Une redéfinition de la carte scolaire

Autre source d'inégalités : la ségrégation des établissements, du fait notamment du contournement de la carte scolaire. Pour François Dubet et Marie Duru-Bellat, le défi est de convaincre les parents de milieu aisé de renoncer à la "ségrégation choisie", parce que "le gain que les plus défavorisés retireraient de plus de mixité sociale serait bien plus important que ce qu'ils y perdraient, avec, à la clef, une avancée globale en termes de capacités de vivre ensemble". En guise de remède, les deux sociologues plaident pour une refonte de la carte scolaire, mais sans trop s'attarder sur la ghettoisation urbaine contre laquelle "la carte scolaire ne peut rien"... Et pour rendre les établissements attractifs, ils préconisent des options spécifiques – des "modules d'excellence" - et "une forte discrimination positive", sans utiliser le label "éducation prioritaire" qui s'avère selon eux stigmatisant.

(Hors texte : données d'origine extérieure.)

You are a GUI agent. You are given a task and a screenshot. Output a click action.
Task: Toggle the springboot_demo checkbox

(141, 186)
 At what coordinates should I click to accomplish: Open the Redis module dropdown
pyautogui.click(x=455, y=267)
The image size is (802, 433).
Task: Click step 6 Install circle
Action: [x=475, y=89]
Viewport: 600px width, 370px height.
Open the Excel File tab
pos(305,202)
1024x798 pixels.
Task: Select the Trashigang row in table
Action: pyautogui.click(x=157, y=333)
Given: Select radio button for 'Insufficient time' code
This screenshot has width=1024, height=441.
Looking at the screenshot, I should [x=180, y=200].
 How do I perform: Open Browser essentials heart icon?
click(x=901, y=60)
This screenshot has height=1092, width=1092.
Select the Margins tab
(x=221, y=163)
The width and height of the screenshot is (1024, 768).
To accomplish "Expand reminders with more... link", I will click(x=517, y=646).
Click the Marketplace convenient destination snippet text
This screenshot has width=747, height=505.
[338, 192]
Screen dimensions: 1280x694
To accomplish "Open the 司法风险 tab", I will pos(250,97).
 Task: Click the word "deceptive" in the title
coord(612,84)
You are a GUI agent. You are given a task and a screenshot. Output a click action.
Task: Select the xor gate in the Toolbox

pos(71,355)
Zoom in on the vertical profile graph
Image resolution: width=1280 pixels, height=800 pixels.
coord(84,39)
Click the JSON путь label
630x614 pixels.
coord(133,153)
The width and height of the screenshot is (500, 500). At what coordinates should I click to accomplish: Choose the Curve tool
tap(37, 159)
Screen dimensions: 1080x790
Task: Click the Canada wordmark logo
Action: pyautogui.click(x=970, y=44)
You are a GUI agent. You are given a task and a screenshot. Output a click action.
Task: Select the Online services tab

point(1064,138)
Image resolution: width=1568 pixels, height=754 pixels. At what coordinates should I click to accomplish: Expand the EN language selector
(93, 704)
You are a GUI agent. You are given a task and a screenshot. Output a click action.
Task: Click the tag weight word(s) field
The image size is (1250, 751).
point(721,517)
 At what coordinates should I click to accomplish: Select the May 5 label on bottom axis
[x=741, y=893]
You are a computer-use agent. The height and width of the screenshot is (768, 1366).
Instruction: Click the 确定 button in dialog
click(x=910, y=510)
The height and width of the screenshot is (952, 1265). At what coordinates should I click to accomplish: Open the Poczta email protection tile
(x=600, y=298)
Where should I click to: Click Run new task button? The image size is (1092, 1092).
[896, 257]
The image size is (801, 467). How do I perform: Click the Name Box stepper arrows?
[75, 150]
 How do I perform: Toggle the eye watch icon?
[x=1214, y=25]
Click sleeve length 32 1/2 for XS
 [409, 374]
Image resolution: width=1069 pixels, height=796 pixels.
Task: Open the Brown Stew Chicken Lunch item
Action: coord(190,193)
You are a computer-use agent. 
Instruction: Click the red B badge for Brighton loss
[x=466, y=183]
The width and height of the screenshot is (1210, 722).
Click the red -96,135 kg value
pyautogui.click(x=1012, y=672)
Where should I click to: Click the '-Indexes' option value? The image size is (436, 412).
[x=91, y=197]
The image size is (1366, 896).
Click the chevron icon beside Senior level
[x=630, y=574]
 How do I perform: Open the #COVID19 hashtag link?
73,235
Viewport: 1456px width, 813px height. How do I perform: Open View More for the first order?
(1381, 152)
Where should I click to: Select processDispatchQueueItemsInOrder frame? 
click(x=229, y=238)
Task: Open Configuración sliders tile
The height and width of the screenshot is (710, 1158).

Sur ce terrain, François Dubet et Marie Duru-Bellat ne manquent pas de critiquer le mode d'affection des enseignants dans les établissements des quartiers les plus pauvres : "il n'est pas juste, pour les élèves en tout cas, de les réserver aux débuts de carrière". Tout en reconnaissant que "cette question est tenue pour un casus belli par les syndicats majoritaires", ils recommandent "une affectation choisie ou relativement choisie par l'enseignant et l'établissement" dans le cadre d'une concertation entre eux. Ils préconisent aussi une professionnalisation de la formation des enseignants, ainsi qu'un nouveau statut pour élargir leur service à d'autres tâches que les heures de cours (aide aux élèves en petits groupes, travaux pluridisciplinaires, relations avec les parents...). Une mutation incontournable aux yeux des deux sociologues : "Cette définition du statut par les exigences du métier règne dans la plupart des pays dont nous envions l'efficacité et l'équité en matière d'école".

10 propositions pour changer d'école, François Dubet et Marie Duru-Bellat, Seuil, 2015.